#### [TASK DESCRIPTION]
Rewrite every line of the records below, replacing each "How do I perform" with "How do I carry out" and leaving all other text unchanged.

begin MATERIAL SUPPLIED

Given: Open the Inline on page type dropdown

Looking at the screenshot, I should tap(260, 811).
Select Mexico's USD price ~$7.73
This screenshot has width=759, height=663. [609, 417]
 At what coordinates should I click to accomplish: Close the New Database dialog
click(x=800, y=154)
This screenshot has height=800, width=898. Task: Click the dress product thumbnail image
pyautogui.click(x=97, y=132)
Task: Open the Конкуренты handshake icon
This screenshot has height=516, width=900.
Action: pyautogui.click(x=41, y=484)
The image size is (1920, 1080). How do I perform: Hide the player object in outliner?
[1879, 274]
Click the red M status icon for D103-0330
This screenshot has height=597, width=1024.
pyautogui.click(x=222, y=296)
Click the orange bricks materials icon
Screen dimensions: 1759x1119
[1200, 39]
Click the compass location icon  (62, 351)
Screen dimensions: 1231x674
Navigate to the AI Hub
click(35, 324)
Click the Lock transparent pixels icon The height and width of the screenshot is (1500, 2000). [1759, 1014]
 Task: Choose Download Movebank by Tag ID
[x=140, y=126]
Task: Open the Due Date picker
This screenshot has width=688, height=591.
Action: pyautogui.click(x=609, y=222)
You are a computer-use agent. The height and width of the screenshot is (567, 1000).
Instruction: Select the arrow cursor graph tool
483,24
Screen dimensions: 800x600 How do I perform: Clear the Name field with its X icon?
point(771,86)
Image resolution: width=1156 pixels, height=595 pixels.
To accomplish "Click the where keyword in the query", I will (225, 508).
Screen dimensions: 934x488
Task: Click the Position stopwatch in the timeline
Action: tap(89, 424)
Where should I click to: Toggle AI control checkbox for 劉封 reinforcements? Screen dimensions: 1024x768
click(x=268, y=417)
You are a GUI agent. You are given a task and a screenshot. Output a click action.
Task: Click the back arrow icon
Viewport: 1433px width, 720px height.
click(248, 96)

end MATERIAL SUPPLIED

#### [COMPLETE ANSWER]
Given: Open the Inline on page type dropdown

Looking at the screenshot, I should tap(260, 811).
Select Mexico's USD price ~$7.73
This screenshot has width=759, height=663. [609, 417]
 At what coordinates should I click to accomplish: Close the New Database dialog
click(x=800, y=154)
This screenshot has height=800, width=898. Task: Click the dress product thumbnail image
pyautogui.click(x=97, y=132)
Task: Open the Конкуренты handshake icon
This screenshot has height=516, width=900.
Action: pyautogui.click(x=41, y=484)
The image size is (1920, 1080). How do I carry out: Hide the player object in outliner?
[1879, 274]
Click the red M status icon for D103-0330
This screenshot has height=597, width=1024.
pyautogui.click(x=222, y=296)
Click the orange bricks materials icon
Screen dimensions: 1759x1119
[1200, 39]
Click the compass location icon  (62, 351)
Screen dimensions: 1231x674
Navigate to the AI Hub
click(35, 324)
Click the Lock transparent pixels icon The height and width of the screenshot is (1500, 2000). [1759, 1014]
 Task: Choose Download Movebank by Tag ID
[x=140, y=126]
Task: Open the Due Date picker
This screenshot has width=688, height=591.
Action: pyautogui.click(x=609, y=222)
You are a computer-use agent. The height and width of the screenshot is (567, 1000).
Instruction: Select the arrow cursor graph tool
483,24
Screen dimensions: 800x600 How do I carry out: Clear the Name field with its X icon?
point(771,86)
Image resolution: width=1156 pixels, height=595 pixels.
To accomplish "Click the where keyword in the query", I will (225, 508).
Screen dimensions: 934x488
Task: Click the Position stopwatch in the timeline
Action: tap(89, 424)
Where should I click to: Toggle AI control checkbox for 劉封 reinforcements? Screen dimensions: 1024x768
click(x=268, y=417)
You are a GUI agent. You are given a task and a screenshot. Output a click action.
Task: Click the back arrow icon
Viewport: 1433px width, 720px height.
click(248, 96)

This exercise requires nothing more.